|MSK wrote (post 25)
I love to see the bad guy get it in the end, but I don't like the government having the power to kill a good guy by mistake. The abuse of government power is always frightening. I doubt I'd get any disagreement on SOLO (or at least not too much...) that less government power would generally be a good thing.
However the court system, particularly the criminal justice system, is one of the few areas of the proper use of government. I'm not an anarchist.
Even a non-Objectivist, but well respected American, once wrote:
Government is not reason, it is not eloquence, it is force. George Washington
The quote above is a true statement of reality; governments as they have existed throughout history represent the use of force without reason. Of course, it is the failure of government to use reason that is the primary source of the abuse of government power. It is the exercise of force, for appropriate purposes, such as national defense, or the protection of individual rights, guided by objective reason that is a proper government function. A government that applies force without reason is an illegitimate government.
We presently have a faulty legal system. Many of the rules unjustly favor the criminal defendant over the rights of the victim; some are unfair to the criminal defendant.
Whether we ought to apply the death penalty, necessarily should assume that a conviction was obtained that not only complies with all the state and federal laws, but complies with reason, itself.

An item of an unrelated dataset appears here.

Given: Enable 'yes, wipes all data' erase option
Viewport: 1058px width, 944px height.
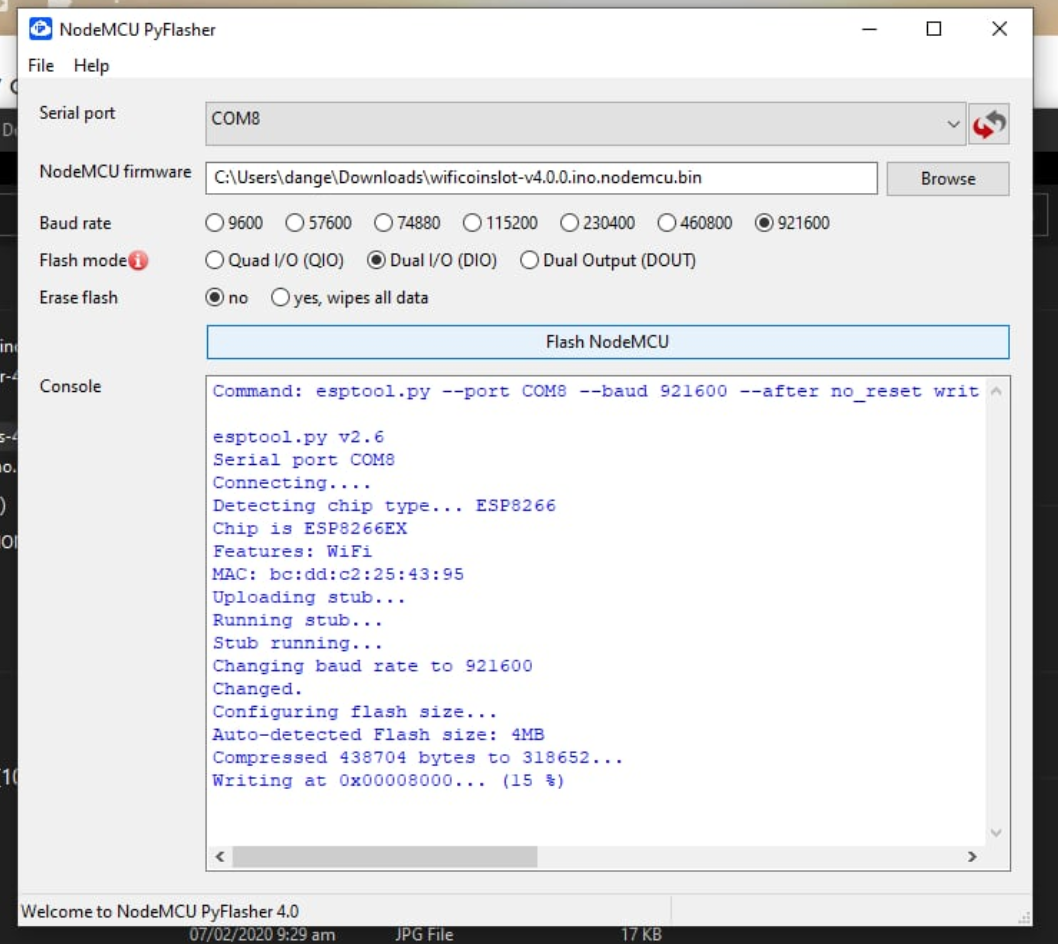Looking at the screenshot, I should tap(280, 298).
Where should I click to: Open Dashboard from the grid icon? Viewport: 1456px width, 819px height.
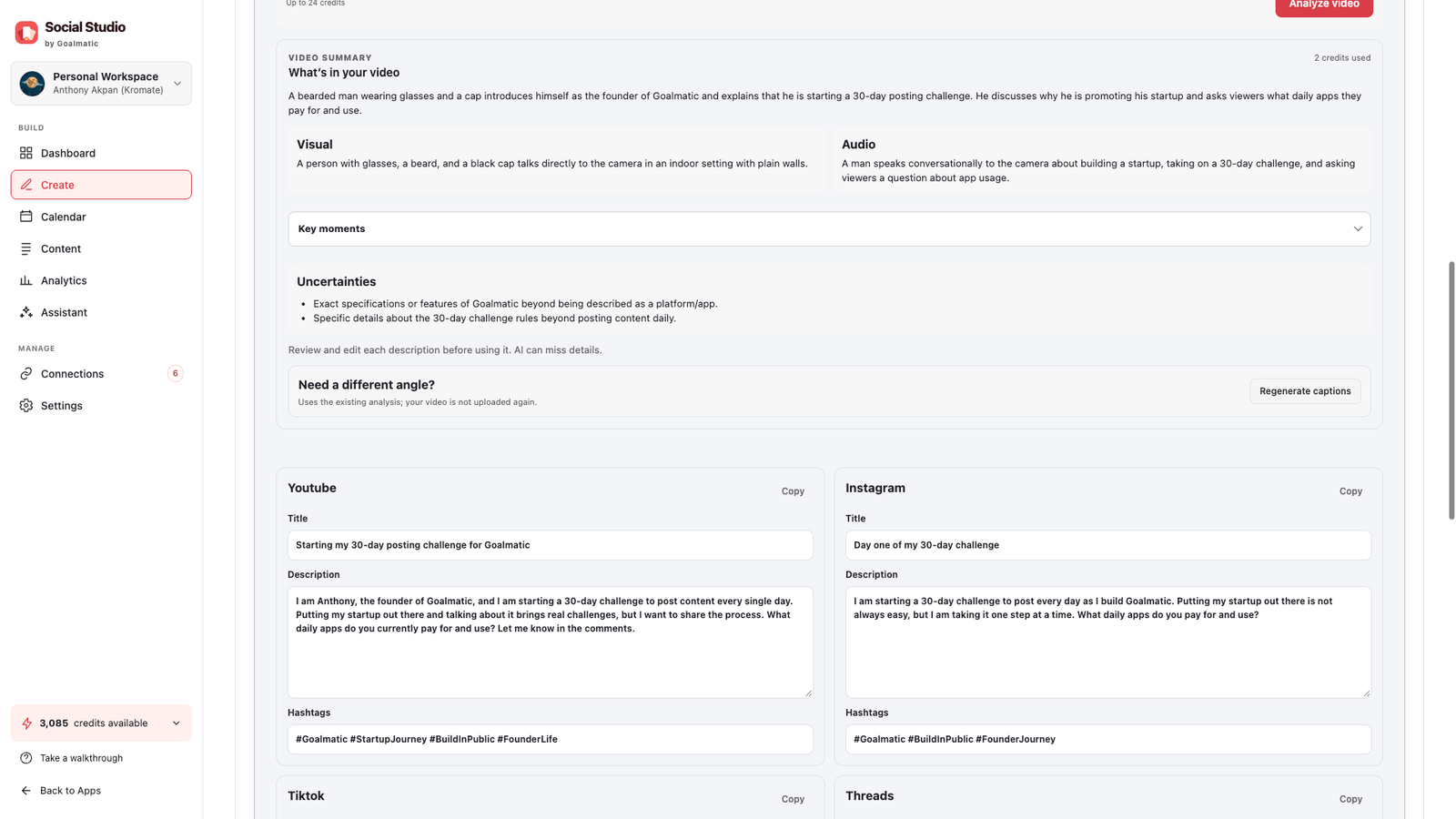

Under an unjust legal system, there should be no punishment at all, much less the death penalty.
When a conviction does meet those standards, then the death penalty may be appropriate and the "bad guys" can be punished.
I think it is wrong to simply establish a rule that the death penalty can never be imposed, based on the premise that the death penalty is sometimes inappropriately applied. The appropriate principle should be to examine the facts in each particular case.
As I posted earlier, the facts in Cantu's case appear so flimsy that it is hard to believe there was a conviction at all, much less the death penalty. (Which is why I distrust the news as reported by CNN (by way of AP))
I agree with MSK that I don't like the government to have the power to "kill a good guy by mistake." Government is force, and if it is not controlled by reason, and by that I really mean "Objectivist principles", then any use of government power is scary indeed.